No basta con tener uno de estos zettelkasten, sino que debe formar parte de una metodología que no es, realmente, nada complicada. Si la hemos de resumir se basa en leer siempre con lápiz y papel a mano, pero en vez de subrayar o anotar en los márgenes creamos notas en nuestras propias palabras de las ideas más importantes. Estas son notas temporales, que sólo durarán hasta que las pasemos a nuestro archivo de modo permanente, enlazando con otras notas permanentes, que es donde de verdad desarrollamos nuestras ideas. Otro tipo de notas son las notas bibliográficas, en las que simplemente anotamos los datos del libro que hemos leído y un breve resumen de su contenido. Podría escribir más pero este vídeo lo explica suficientemente bien, y aquí tenéis esta web en inglés donde lo explican todo con más detalle del que nadie necesita en la vida.
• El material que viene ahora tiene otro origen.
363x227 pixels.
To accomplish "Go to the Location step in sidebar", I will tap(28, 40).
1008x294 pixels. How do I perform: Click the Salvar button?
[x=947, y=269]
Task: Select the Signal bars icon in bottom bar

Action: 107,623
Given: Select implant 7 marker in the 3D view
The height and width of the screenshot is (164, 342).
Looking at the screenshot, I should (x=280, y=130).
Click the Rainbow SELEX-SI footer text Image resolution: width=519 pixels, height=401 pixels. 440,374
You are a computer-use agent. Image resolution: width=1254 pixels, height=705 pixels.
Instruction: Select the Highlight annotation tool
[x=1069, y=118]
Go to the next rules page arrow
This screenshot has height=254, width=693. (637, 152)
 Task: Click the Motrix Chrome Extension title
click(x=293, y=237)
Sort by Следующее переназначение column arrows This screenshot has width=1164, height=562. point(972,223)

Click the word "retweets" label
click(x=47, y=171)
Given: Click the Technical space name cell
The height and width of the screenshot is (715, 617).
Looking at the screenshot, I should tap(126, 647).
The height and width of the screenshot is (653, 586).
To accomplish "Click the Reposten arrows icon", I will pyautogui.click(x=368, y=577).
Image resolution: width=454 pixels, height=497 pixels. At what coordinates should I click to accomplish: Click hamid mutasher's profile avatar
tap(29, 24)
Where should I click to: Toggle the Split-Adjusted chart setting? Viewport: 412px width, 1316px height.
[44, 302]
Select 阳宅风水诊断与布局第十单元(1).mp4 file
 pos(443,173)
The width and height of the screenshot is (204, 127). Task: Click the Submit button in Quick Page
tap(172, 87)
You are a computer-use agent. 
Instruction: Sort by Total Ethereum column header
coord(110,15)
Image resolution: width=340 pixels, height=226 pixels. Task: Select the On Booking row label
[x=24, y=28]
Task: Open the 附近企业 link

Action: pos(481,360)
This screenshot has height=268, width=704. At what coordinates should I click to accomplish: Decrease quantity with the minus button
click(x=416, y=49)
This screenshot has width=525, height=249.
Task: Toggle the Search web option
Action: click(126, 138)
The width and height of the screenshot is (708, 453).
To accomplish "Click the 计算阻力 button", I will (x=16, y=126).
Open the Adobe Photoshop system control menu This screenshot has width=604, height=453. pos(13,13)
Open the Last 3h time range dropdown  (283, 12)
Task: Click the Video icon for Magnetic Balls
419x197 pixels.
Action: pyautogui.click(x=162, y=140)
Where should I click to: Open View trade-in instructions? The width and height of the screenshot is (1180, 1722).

Un japonés se obceca con un sistema de productividad alemán. El resultado es un Super Saiyan

Como se ve en el vídeo, no basta con tomar notas y archivarlas, sino que las notas tienen que ser elaboradas y reelaboradas, y cada nueva nota debe enlazar con las que ya están, de modo que las notas se van revisando. Esta práctica espaciada ayuda enormemente al aprendizaje y a relacionar conceptos. Sin saberlo, Luhman había encontrado una manera de archivar información que funcionaba como un segundo cerebro, de manera muy asociativa. Y el libro de Ahrens se apoya en un montón de investigación muy sólida sobre psicología del aprendizaje.

Si no estáis hasta los cojones de esto aún, aquí tenéis una entrevista con el autor del libro, Sönke Ahrens, donde lo explica todo.

Y una charla sobre el tema que dio, a un montón de ingenieros. De verdad, te puedes morir con esto. Basta con leer el libro.

Este método se puede usar en papel, como lo hacía Luhmann, o de modo virtual. Yo he estado probando una aplicación web en desarrollo llamada Roam Research, pero no tengo vocación de beta tester y además será de pago (y bien cara en breve), y no me gusta la idea de depender absolutamente de un servicio que no controlo. De modo que encontré una aplicación gestora de texto en Markdown, open source, llamada Zettlr, inspirada en esta filosofía. La instalé, monté una carpeta en mi unidad de OneDrive y estoy muy contento explorando las posibilidades de este chisme, porque sigo teniendo la idea de escribir otro libro y esto puede ser muy muy útil. Lo cierto es que a los minutos de empezar a pasar notas las sensaciones eran muy buenas

Manuel Salgado, de la radio de la Universidad de Sevilla, tuvo a bien entrevistarme para el programa Un cuarto de coronavirus. Fue una conversación súper divertida, sin cortapisas, y tratamos muchos temas sobre el estado actual de la psicología. Podéis encontrar el episodio aquí.

Fermín Grodira, de la página web Maldita Ciencia ha entrevistado a un grupo de psicólogos, entre los que me cuento. Y este ha sido el resultado. Espero que os ayude, y me ha encantado participar, aunque el tema empieza a ser ya quizá un poco repetitivo. 😀

Gracias al siempre sorprendente Warren Ellis y su newsletter Orbital Operations he descubierto a la artista Lordess Foudre, y esta imagen me ha dejado loquísimo. El resto de su obra también, pero esta imagen es muy muy potente.

La escritora Sarah Jaffe saca un libro en enero, y no la conozco ni estoy seguro de qué va, pero el título ya me ha ganado: Work Won’t Love You Back. Necesario en estos tiempos de gente que cree que va a heredar la empresa si defiende suficientemente al patrón.

ESTATUS

Escuchando: He redescubierto la maravillosa banda sonora del juego lovecraftiano The Last Door, un tributo a las aventuras gráficas de Lucasarts con una estética pixelada y efectista. La música de Carlos Viola es una delicia. Decir que es preciosa es poco. Y a ratos, terriblemente inquietante.

Leyendo: Además de lo que estoy leyendo sobre rol, que va muy despacio pero va, he descubierto que Pavel Tsatsouline ha sacado Kettlebell Simple & Sinister: Revised & Updated Edition, y por supuesto que lo he pillado. Y la verdad, merece la pena, así que lo incorporaré al entrenamiento.

Trabajando: Preparando las últimas clases, y luego la avalancha de trabajos y exámenes. Este va a ser un verano distinto.

Jugando: Un poco de Bioshock, nada más.

Viendo: Sólo nos da el tiempo para ver Las Chicas de Oro. Y está bien, por otro lado.